In the interests of fairness I should say that it does get better for the second half, and the final third of the game is, in the main, pretty good - but by christ you have to wade through a lot of shit to get to it.
The story does play out well, and the setpieces toward the end are truly dramatic, although the return to Rapture is underwhelming and underused IMO, but just 'being there' again is fantastic. As I posted earlier, I 100% 'spoiled' the game by reading the Wiki plot article for the game upfront, and I honestly think it makes the game a lot BETTER if you know where it's going and why it's going there - in fact without that drive to see the story play out I doubt I'd have even finished it.
I absolutely can't forgive the save system (or lack of it), there were a couple of bits I thought 'Oh I'd rather like to do that again and try something different', but I couldn't, there were a couple of bits where I knew I'd kind of fluked my way through rather than performed well, that I wanted to try again, but I couldn't.
There was one bit where I triggered a significant event at the same time that my daughter started crying upstairs, by the time I got back downstairs it'd all played out and autosaved again, so I missed the whole fucking thing. Thanks, Ken. (IIRC it wouldn't let me pause 'cause it was already in 'autoplay' mode.)
For more detailed criticisms Ian's post here mostly nails it -
viewtopic.php?p=758807#p758807However, combat wise, the lame combo I found that was basically a 'win game' button with vigors/gear was the charge and set things on fire move. I can't remember the exact set up but it was the Charge Vigor, with a Hat piece of gear that had a 70% chance to set enemies on fire, another piece of gear that had a chance to spread the flames to other enemies, and the other pieces of gear complimented this approach (more speed, or extra stuns, and charge uses less salts, or something).
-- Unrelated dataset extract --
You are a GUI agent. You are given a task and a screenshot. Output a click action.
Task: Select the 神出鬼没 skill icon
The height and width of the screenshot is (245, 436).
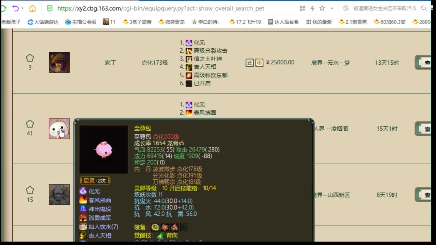point(83,209)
Anyway, once I'd latched onto this setup the game became borderline ridiculous, especially with all the extra salts and shields and health I had, to the extent that I could simply fucking ram into enemies (and large groups of them at that) almost with impunity. Yeah a couple of things are immune to charge but I had a maxed out shotgun that made short work of even the toughest foes.
The combat in the game was basically a bit crap from start to finish, never satisfying, frequently annoying, and then totally trivial once I'd sorted out the build outlined above - it reminded me a bit of WoW where players would latch onto a massively overpowered character build and Blizzard would have to balance the game to get rid of it, except here of course no such thing has or will happen.
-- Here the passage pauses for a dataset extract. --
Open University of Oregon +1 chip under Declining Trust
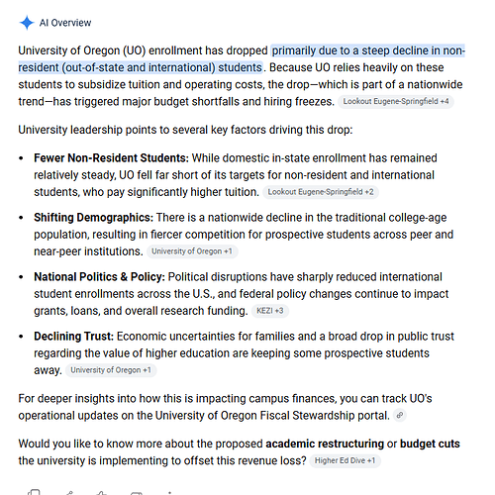The width and height of the screenshot is (495, 495). click(111, 370)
I also had multiple problems with dialogue overlapping, as Ian mentioned, to the extent that characters would be talking over each other or background dialogue would take precedence over important story details, even subtitles didn't help 'cause the subs would frequently pick the 'wrong' thing to show subs for.
The guns were all mostly crap and because you can't afford to upgrade everything once you've pimped out a couple of guns you're effectively knobbling yourself if you use anything else.
TBH I've kind of forgotten a lot of the details of stuff I didn't like about this game 'cause I finished it a couple of months ago and have felt absolutely no desire whatsoever to return to it in any way, shape or form. I bought the Season Pass so I suppose I'm duty bound to at least give the DLC a try when it comes around, but unlike with Dishonored where as soon as I finished the campaign I bought the Knife of Dunwall DLC and dived straight into it - it'll be a genuine effort to install and play the Bioshock Infinite DLC. (Unless it's a lot better than the main game was.)
Final bitch? Booker and Elizabeth aren't very good characters, Elizabeth for all the fuss that was made about her is frequently little more than a clichéd useless damsel in distress who happens to be very good at finding guns and ammunition up her skirt and also flipping coins at you RIGHT IN THE MIDDLE OF REALLY IMPORTANT OTHER STUFF THAT'S HAPPENING. Booker I never connected with at all, he'd have worked better as a silent protagonist like Corvo in Dishonored, except then he wouldn't have been able to do the various pieces of dreary exposition he was lumbered with throughout the game.
I'd peg it at maybe 6/10, and it'd be a lot less than that but for the final third of the game which I did enjoy. Massively worse than Dishonored which is a straight 9/10 (that only drops down from a 10/10 because it goes off the boil a little bit towards the end).